Healthcare is no longer about payor or provider, it’s about payor and provider
THE REASONS SURROUNDING managed care’s rise to fame (160 million members in the United States) vary from employers cutting costs to government agencies (Medicare and Medicaid) contracting directly with capitated payors.
Cutting healthcare costs and improving the quality of care have been managed care’s goals. And many experts, including those at The Economist, would agree that "thanks to HMOs, America’s healthcare system works better than it used to. The advantages of managed care outweigh the drawbacks."
There is, however, little time for healthcare organizations to revel in lower costs and higher quality. Change is inevitable.
"The tradition of managed care is beginning to shift to what some people, like Jeremy Nobel of the Harvard School of Public Health, are calling ’the era of post-managed care,’" explains Tom Morrison, a partner at Firepond Partners, Inc., Boston. "Exactly what this will be is unclear."
What is clear, according to Morrison and others, is that better communication and integration of information systems across the healthcare enterprise will grow in importance in the next few years. Providers and payors--though their objectives remain somewhat separate--must learn to work together.
"Health plans will need to implement information systems that allow them to communicate with members, employer groups and large numbers of loosely affiliated providers," Morrison says.
Simmi Singh, vice president at CNA Consulting Group, Chicago, agrees. She cites clinical information systems as a necessary area of IT convergence. "Payors analyze the information for payment adjudication and medical management purposes. Providers use it to make real-time decisions related to episodes of care."
But the fact remains that managed care is healthcare, and as such, payors and providers must stop competing with similar ideas. "I believe that the relationship between payors and providers is going to go from competitive to cooperative--not just because we are all one big happy family, but because it is going to be essential to maintain care quality, access and profitability," Singh says.
Roy Ziegler, vice president at First Consulting Group, Long Beach, Calif., adds that the more seamless healthcare becomes the more satisfied consumers will be. "If a member calls up a health plan and the health plan has delegated a lot of responsibility, as well as risk, the health plan administrators might say ’you have to call your provider,’" Ziegler says. "The more [payors and providers] can collaborate, the less fragmented they will seem to the consumer."

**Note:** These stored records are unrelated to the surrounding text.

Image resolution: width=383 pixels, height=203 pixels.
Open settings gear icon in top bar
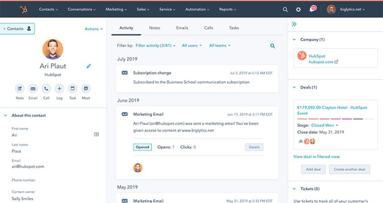click(299, 9)
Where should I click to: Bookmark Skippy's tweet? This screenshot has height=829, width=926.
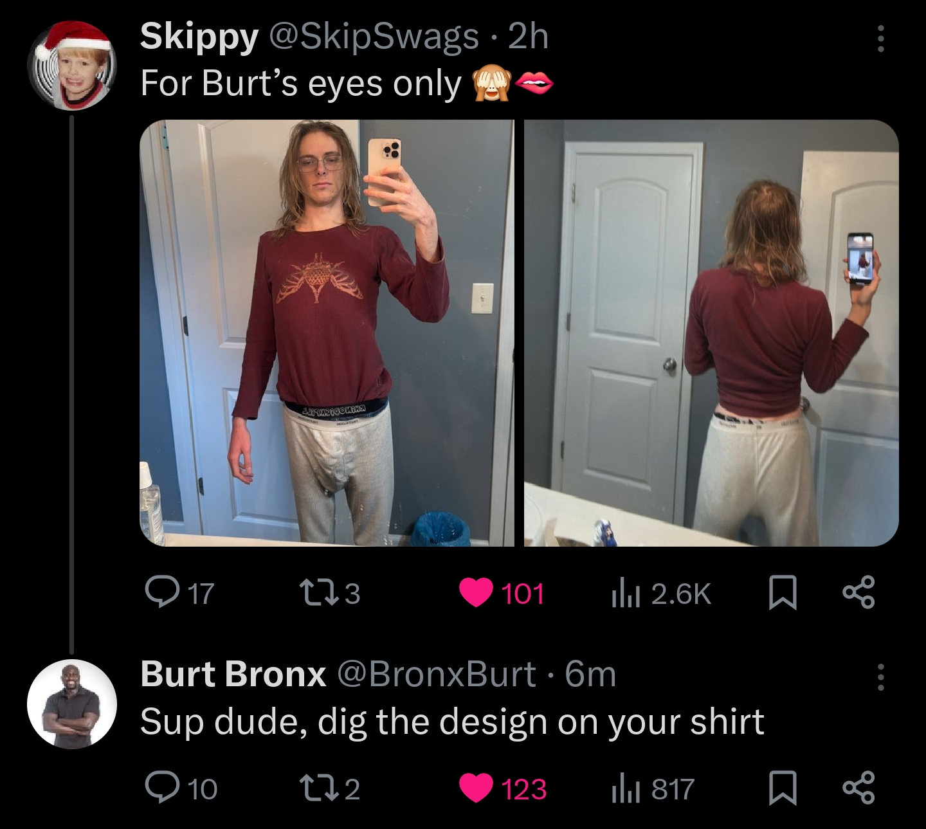click(x=783, y=592)
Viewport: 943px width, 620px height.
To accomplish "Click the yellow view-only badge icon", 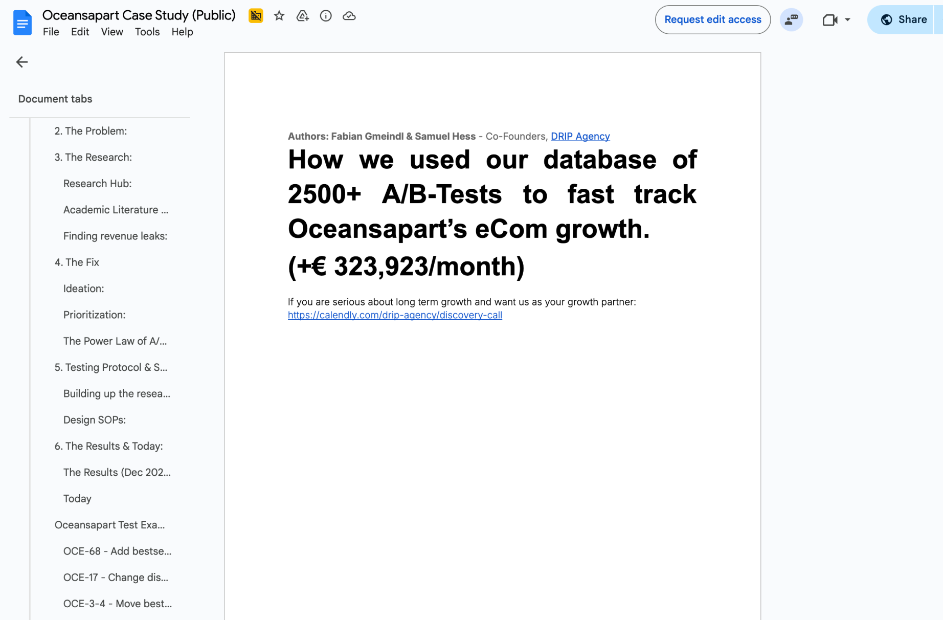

Information systems and the engineers that design the software can help both sides pool their resources to completely integrate the healthcare industry.
Paul Smolke, healthcare managed care/payor industry marketing manager at Microsoft, Redmond, Wash., says that the most pressing technological need for both payors and providers is integration of information. It seems, as some traditionally provider-focused vendors begin exploring the payor market, that Smolke is not alone in his assumption. While a few vendors persist in seeing managed care as a passing fad, more and more companies (HBOC, IBM, Microsoft and Siemens, for example) are setting up divisions focused solely on the payor market.

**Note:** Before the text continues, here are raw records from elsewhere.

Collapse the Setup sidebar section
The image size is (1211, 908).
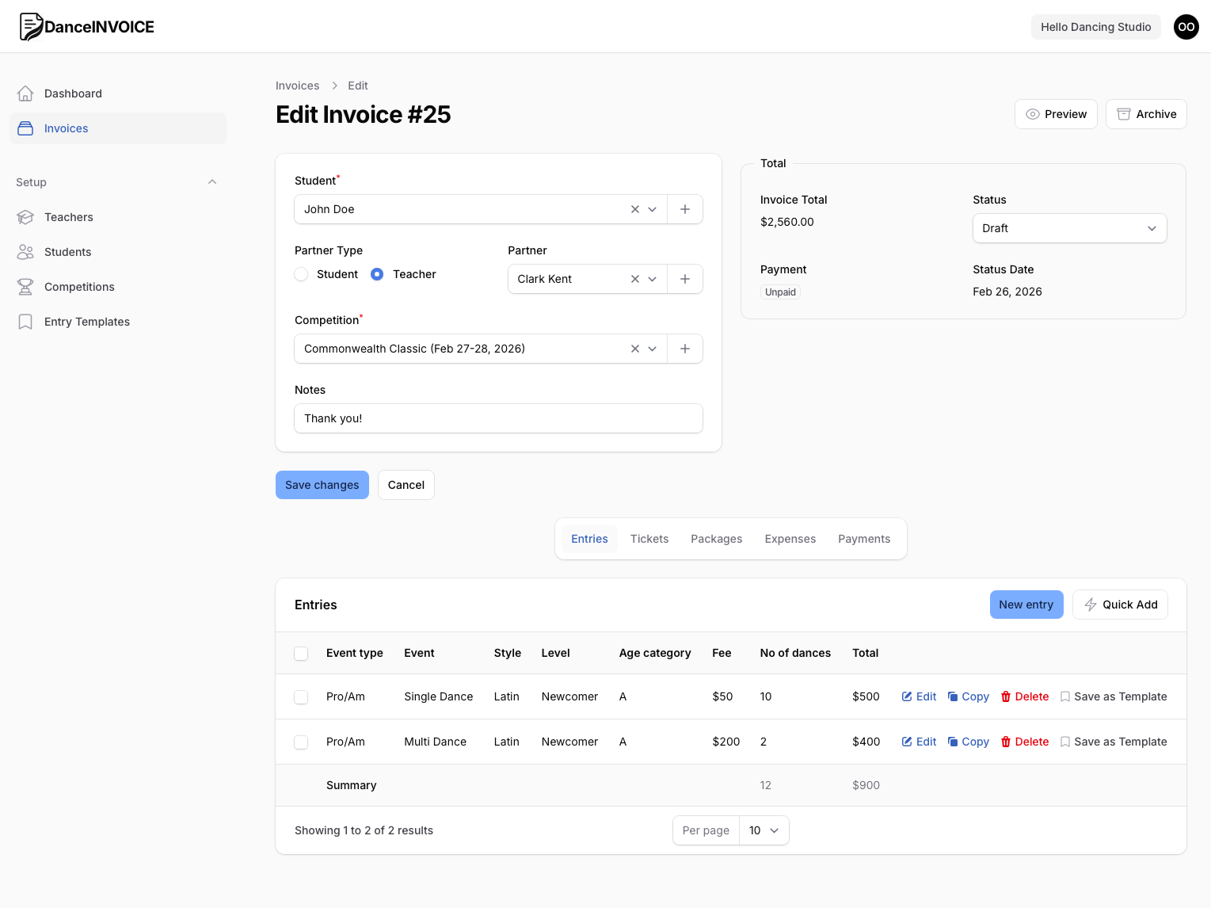[212, 182]
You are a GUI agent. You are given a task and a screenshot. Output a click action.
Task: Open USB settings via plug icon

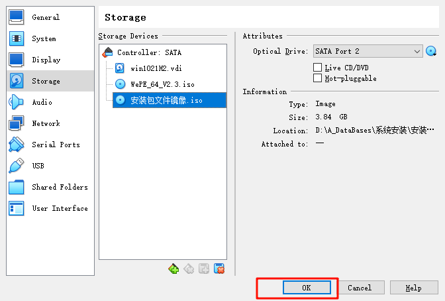point(16,166)
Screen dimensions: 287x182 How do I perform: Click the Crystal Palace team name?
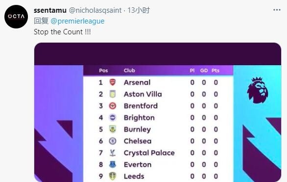(x=149, y=153)
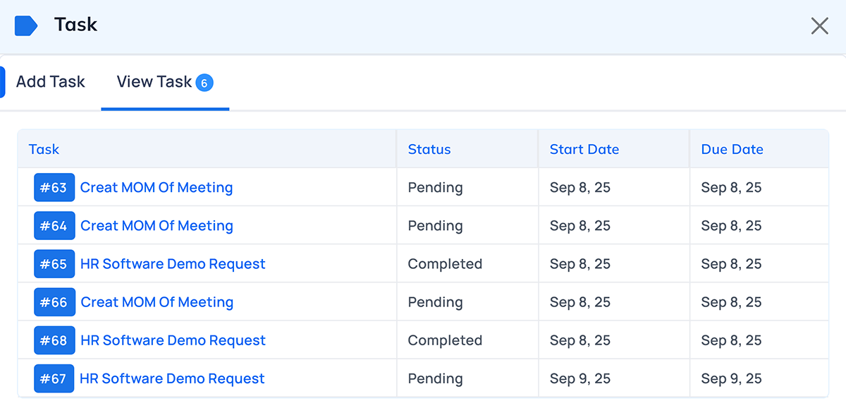Switch to the Add Task tab
The height and width of the screenshot is (413, 846).
coord(50,82)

Other vendors, such as Rothenberg Associates, are partnering their traditional financial systems with clinical IT companies. In this case, Rothenberg officials are forming a strategic alliance with InterQual--experts in clinical decision support.
As providers and payors begin working together to collect data, information technology can help provide the expertise and resources necessary to move healthcare into the next millennium.
Lisa Paul is senior editor at Healthcare Informatics.